Objective: To investigate the diaphragmatic contractile function and mitochondrial ultrastructure in rats with acute lung injury.
Methods: Twenty-eight Sprague-Dawley (SD) rats were allocated randomly into three groups: a control group (n = 10), a lipopolysaccharide (LPS, endotoxins) 4 h group (n =9) and aLPS 24 h group (n =9). Diaphragmatic samples were taken at 4 h and 24 h after 100 microg/kg LPS was instilled into the trachea of the rats. Normal saline (0.5 ml/kg) was instilled in the control group. Then the contractile function of the diaphragmatic samples, including the peak twitch tension, frequency depended force and fatigue index (FI), was tested in vitro. The diaphragmatic ultrastructure was also measured by electron microscopy. SPSS version 15.0 was used for statistical analysis. Data were presented as x +/- s, and means were compared with analysis of variance.

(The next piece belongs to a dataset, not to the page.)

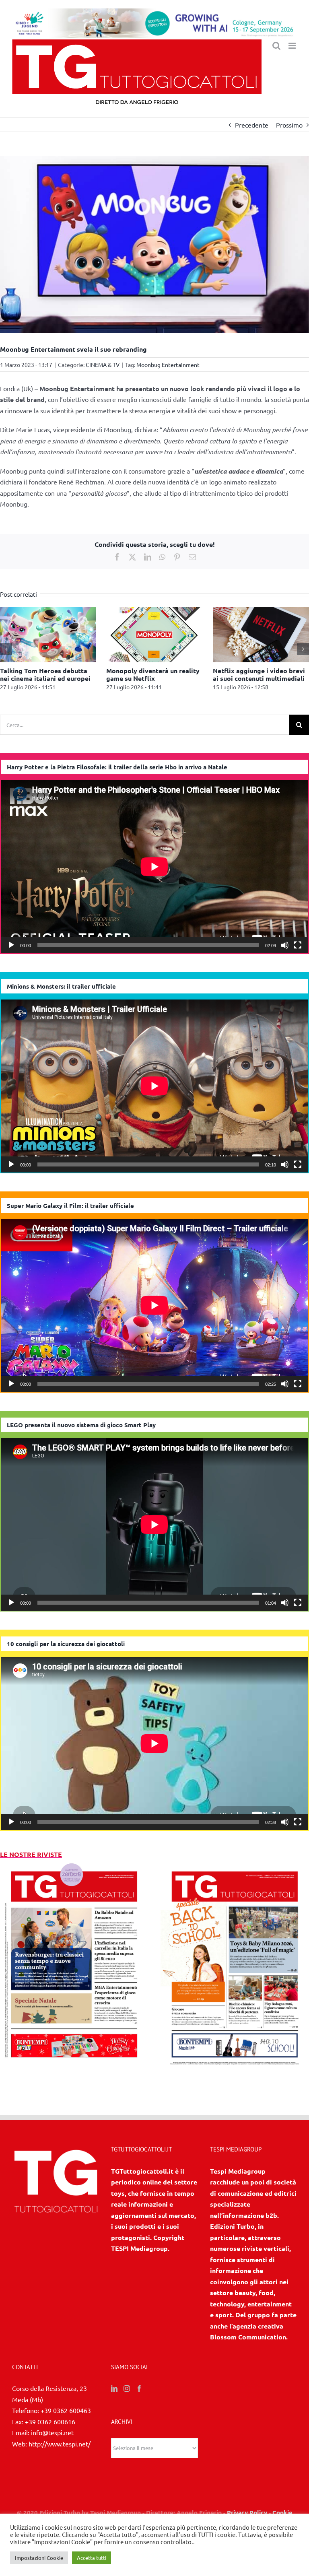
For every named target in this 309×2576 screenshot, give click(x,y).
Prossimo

Results: The diaphragmatic force-generating capacity and peak twitch tension in LPS4 h group [(3.4 +/- 1.9); (0.9 +/- 0.4) N/cm2 ] decreased significantly compared to the control group [(6.7 +/- 4.3); (2.2 +/- 1.7) N/cm2, F = 3.59 and 3.78 respectively, P <0.05], but a marked recovery was observed in LPS 24 h group [(4.1 +/- 1.2) and (1.2 +/- 0.7) N/cm), P <0.05]. The FI was also reduced remarkably in LPS 4 h and LPS 24 h adL group (0.07 +/- 0.06; 0.12 +/- 0.07) compared to the control group (0.26 +/- 0.14, F = 9.27, P < 0.01. Ultrastructural examination showed mitochondria derangement at LPS 4 h and LPS 24 h groups, including swollen mitochondria with abnormal cristae, and disrupted external membrane of mitochondria.
Conclusion: Diaphragmatic contractile force-generating capacity decreased remarkably in rats treated with 100 microg/kg LPS, and the diaphragm was susceptible to developing fatigue. These changes may result in respiratory failure.